Monroe’s account of visiting Korea in 1954 to perform for US military personnel stands as one of the interview’s most vivid passages. She described emerging before 75,000 soldiers seated in snow, all of them whistling and calling her name for ten continuous minutes. It was, by her own account, the moment she genuinely understood the scale of what she had become.

The contrast she drew between that overwhelming collective response and her discomfort with Hollywood social life is psychologically revealing. She distinguished between the public — which frightened her — and people, whom she genuinely liked. That separation explains much about Monroe’s documented social anxiety alongside her undeniable magnetism: she could command the attention of 75,000 strangers and feel genuinely uncomfortable at a dinner table where she sensed she had been invited for decorative rather than human reasons.

Her description of being summoned to social events to “brighten up a dinner table” — present as a prop rather than a person — captures the specific dehumanisation that accompanied her celebrity with a precision that no biographer has since improved upon.

 

The Private Life She Wanted and Never Fully Had

Perhaps the most poignant element of the Meryman interview is Monroe’s unambiguous statement about what she actually wanted from life — not film sets or magazine covers, but a stable marriage and children. She had married factory worker James Dougherty at sixteen, becoming a stepmother and domestic caretaker before she was legally an adult. Her bond with her stepchildren, she said, produced some of her closest friendships.

The story she shared about her stepson Bobby — hiding a magazine article about her, and her response that he should come directly to her with any questions rather than learning about her secondhand — reveals a woman acutely aware of the gap between her public image and her private self, and actively trying to bridge that gap for the people she loved.

How She Died — and Why the Mystery Persists

Marilyn Monroe died on August 4, 1962, at her Los Angeles home. Her housekeeper Eunice Murray discovered her unresponsive the following morning, the bedroom door locked from inside. Her psychiatrist Ralph Greenson broke in through a window and found her face-down on the bed. Her physician Hyman Engelberg pronounced her dead at 36.

Toxicology confirmed acute barbiturate and chloral hydrate poisoning. The official ruling was probable suicide.

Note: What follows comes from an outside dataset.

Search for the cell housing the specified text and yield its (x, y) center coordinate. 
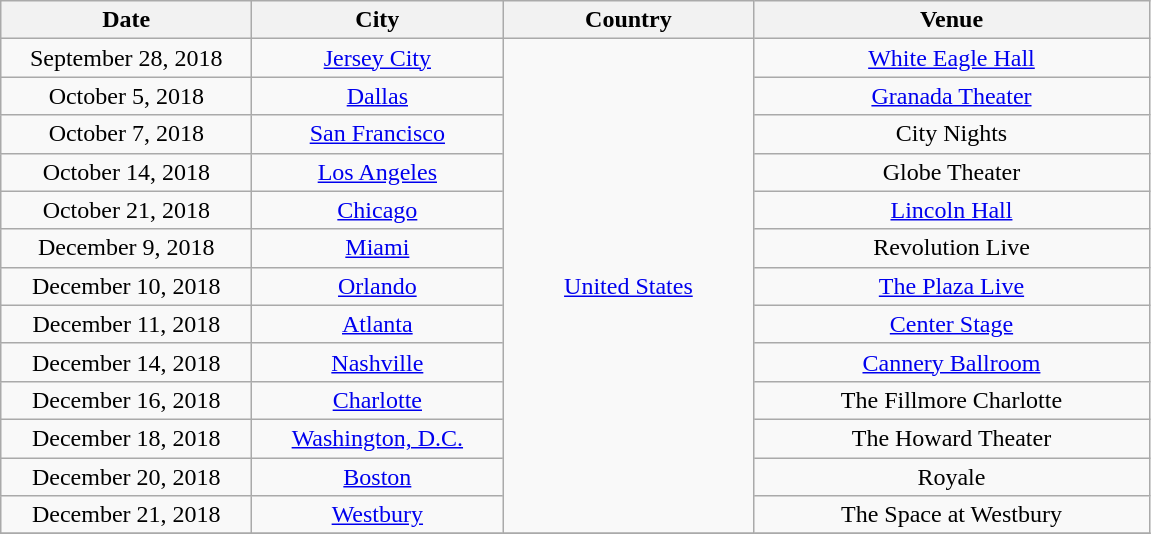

Sixty-four years later, that ruling remains contested — the circumstances of that final night, the timeline of who was contacted and when, and the question of whether Monroe had the physical capacity to self-administer a fatal dose have generated sustained investigative interest that shows no sign of resolution.

FAQ

What is the new Marilyn Monroe book? Marilyn: The Lost Photographs, The Last Interview — containing her final interview with Life magazine editor Richard Meryman, published for the first time in full.

Did Marilyn Monroe consider herself a sex symbol? She explicitly rejected the label, stating she had never performed an erotic scene and that Hollywood’s sexualisation of her was imposed rather than authentic.

How did Marilyn Monroe die? Officially from acute barbiturate and chloral hydrate poisoning on August 4, 1962. The circumstances remain disputed.

What was Marilyn Monroe Productions? The film production company Monroe founded — the first established by a female Hollywood star — giving her creative and financial control over her own projects.